Как и в охоте за белым оленем, так и в выигрыше ястреба и в поединке при дворе графа Овейна (у Кретьена — Эврен) в мабиноги ритуальные детали несколько более четкие. В мабиноги «Овейн и Люнета, или Госпожа источника» выход Люнеты замуж за убийцу мужа, охранявшего источник, совершается гораздо быстрее, чем у Кретьена. В первом случае речь идет о необходимости защищать источник и замок, тогда как у Кретьена — это «психологический» этюд, мотивирующий перемену чувств кокетливой женщины. Сравнение мабиноги о Передуре с романом Кретьена о Персевале не раз становилось предметом специального рассмотрения (см., в частности: Маркс, 1965, с. 122—135). Здесь отмечу только, что мабиноги имеет гораздо более авантюрный характер (огромное количество приключений, не столь строго соединенных композиционно) и лишено глубокой проблемности Кретьена. Самое существенное то, что в чудесном замке, где фигурируют меч, копье и блюдо, на блюде лежит окровавленная голова двоюродного брата Передура, требующая отмщения в порядке кровной родовой мести.
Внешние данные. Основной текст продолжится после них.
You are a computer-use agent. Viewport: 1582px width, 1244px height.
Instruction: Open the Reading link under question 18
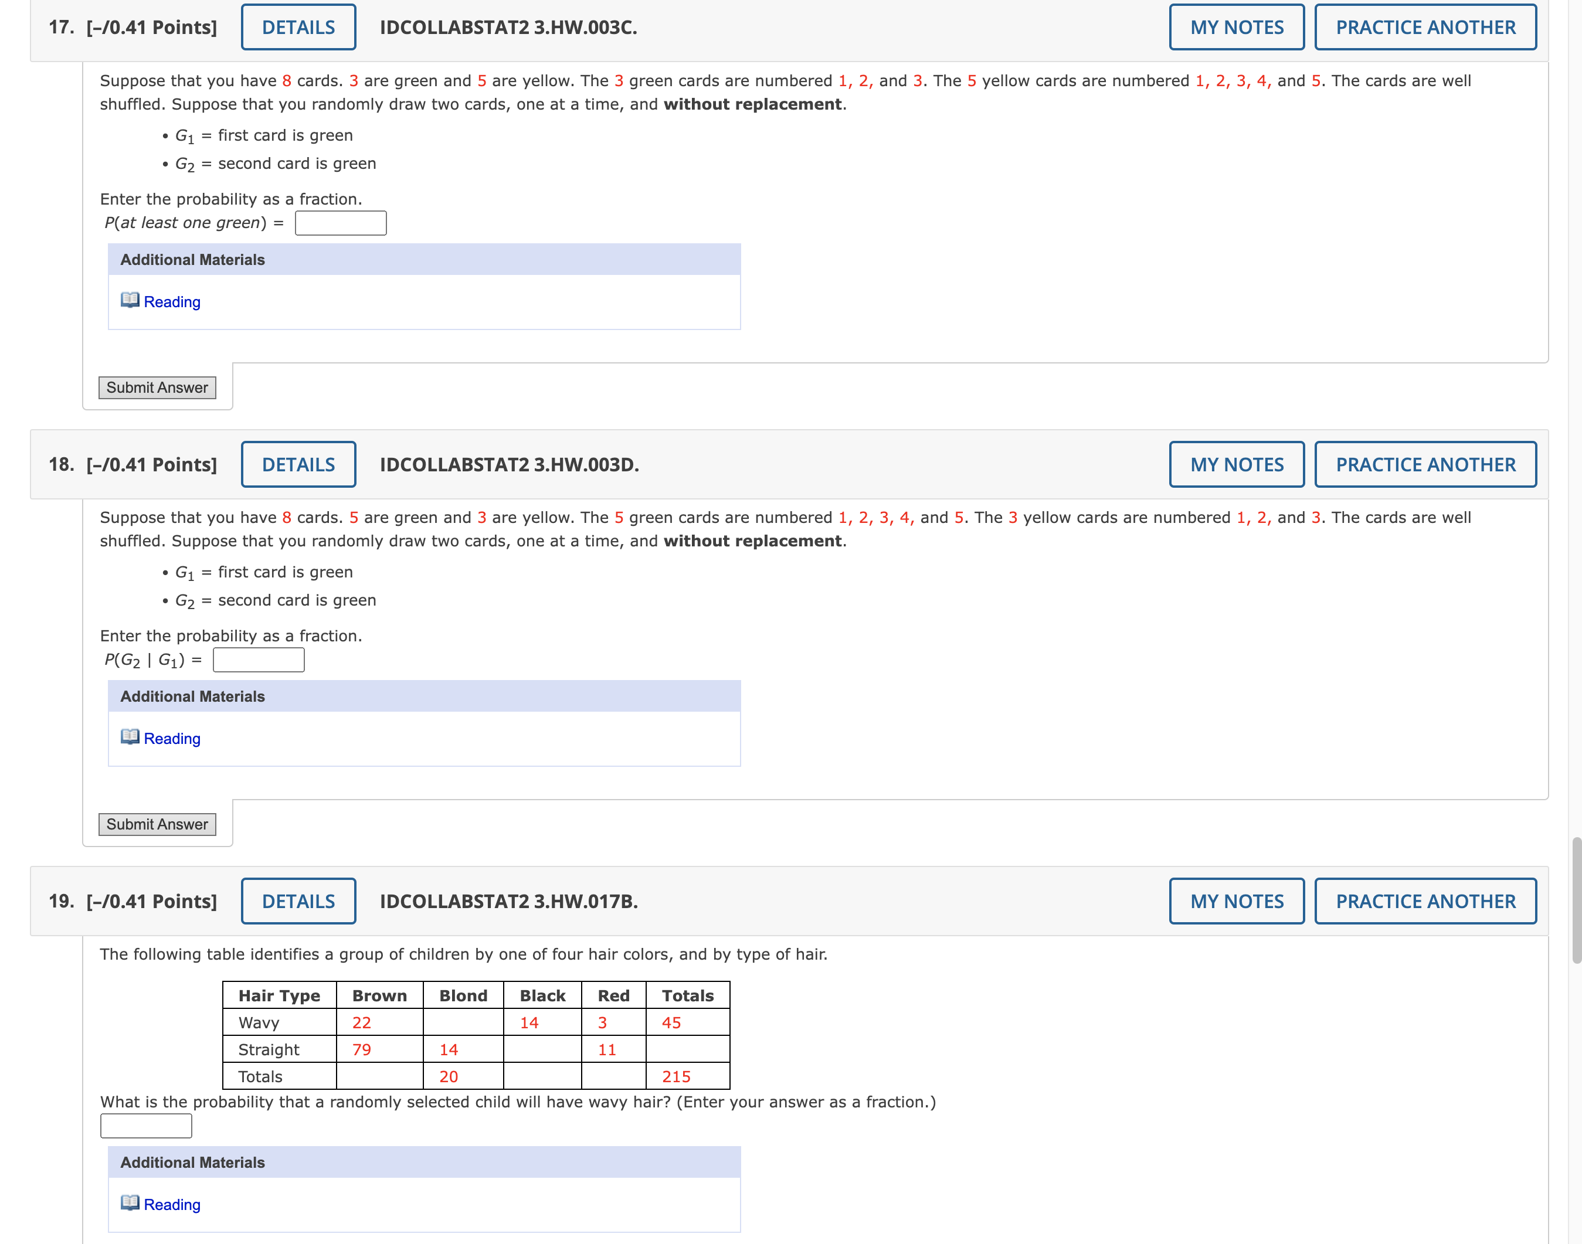[x=172, y=739]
Мотив родовой мести, столь типичный для героической сказки, отсутствует у Кретьена и заменен в нем нравственной проблематикой, тесно связанной с идеей духовного формирования рыцаря (правда, в продолжениях мотив кровной мести снова используется). В «Передуре» большое место занимает борьба с колдунами (и даже обучение у колдуний воинскому искусству, ср. обучение Кухулина у Скатах), чего нет у Кретьена. Во всех мабиноги любовная тематика, анализ чувств и нравственных переживаний, не говоря уже о куртуазности, представлены крайне слабо по сравнению с Кретьеном, почти вовсе отсутствуют. Сватовство и браки фигурируют и в настоящих мабиноги, не совпадающих с сюжетами Кретьена, например в мабиноги о Куллохе и Олуэн, о Пуиле, о Брануэн и др., но в связи с брачными испытаниями, как таковыми, в ритуально-мифологическом контексте, а не с коллизиями чувства. «Куллох и Олуэн» в этом смысле аналогичен «Сватовству к Эмер» из цикла Кухулина как образец героического сватовства — типичного элемента богатырской сказки. Отметим, что героическое сватовство, столь характерное для сказки и ранних форм эпоса, очень редко встречается в романе в эксплицитном виде.
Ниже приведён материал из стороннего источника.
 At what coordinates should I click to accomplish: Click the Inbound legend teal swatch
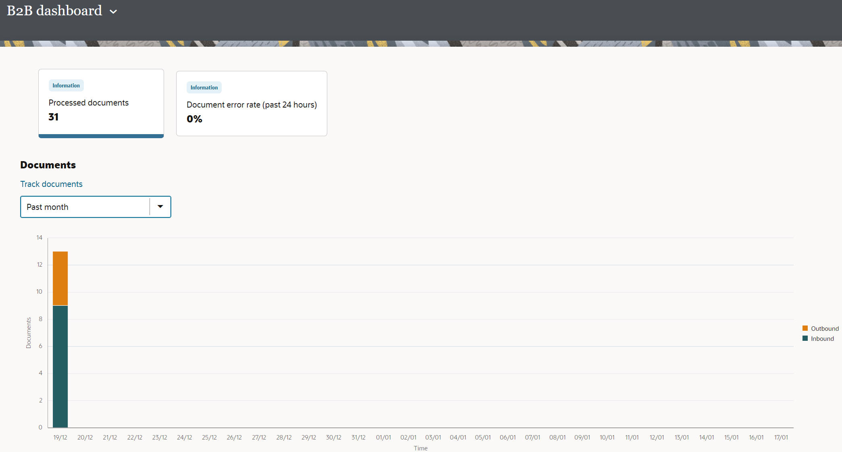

Принято считать, что любовная тема очень развита в древнеирландской литературе и выразилась в целом ряде сюжетов, которые могли служить образцом для «Тристана и Изольды». Но переход от этих гипотетических образцов (а равно и их греческих и иных параллелей) к роману о Тристане и Изольде также сопровождается проявлением специфики романа. Например, в ирландском сказании о Диармайде и Грайне, которое считается главным образцом для Тристана и Изольды, собственно, нет любовных страданий и фатальности индивидуальной страсти: Грайне предпочитает молодого племянника, богатыря Диармайда, старому дяде, вождю фенниев Финну, до Диармайда она обращает свои взоры на сына Финна — Осгара, но тот категорически от нее отказывается. Гейс, наложенный ею на Диармайда, — не магическая причина любви, не символ любви; а магическая замена любви в отличие от напитка, связавшего окончательно Тристана и Изольду. Кстати, и в еще более древнем сюжетном прототипе, в истории Найси и Дейрдре, героиня выбирает себе партнера, подходящего под заранее придуманный «канон» наружности. Отношения любовников с Финном (а в раннем прототипе — с Конхобаром) самые отрицательные, и Финн их безжалостно преследует, вызывая всеобщее осуждение. Отметим, что и в валлийских фрагментах сказания о Друстане и Ессилт Марх решительно преследует любовников и нет никакой сложной коллизии чувств в рамках треугольника. Ни Грайне, ни Дейрдре не воплощают идеи любви сильнее смерти: Грайте в некоторых вариантах становится после смерти Диармайда, подстроенной Финном, женой Финна; также и Дейрдре становится женой Конхобара и кончает самоубийством только тогда, когда он хочет делить ее с другим ее врагом. В. самой истории Диармайда и Грайне на первом плане — богатырство Диармайда, целая серия его необычайных подвигов, создающая характерный колорит героической сказки; напомню еще раз, что сюжет «похищения» нисколько не выпадает из контекста богатырской сказки, а является ее характерной частью и разновидностью одновременно.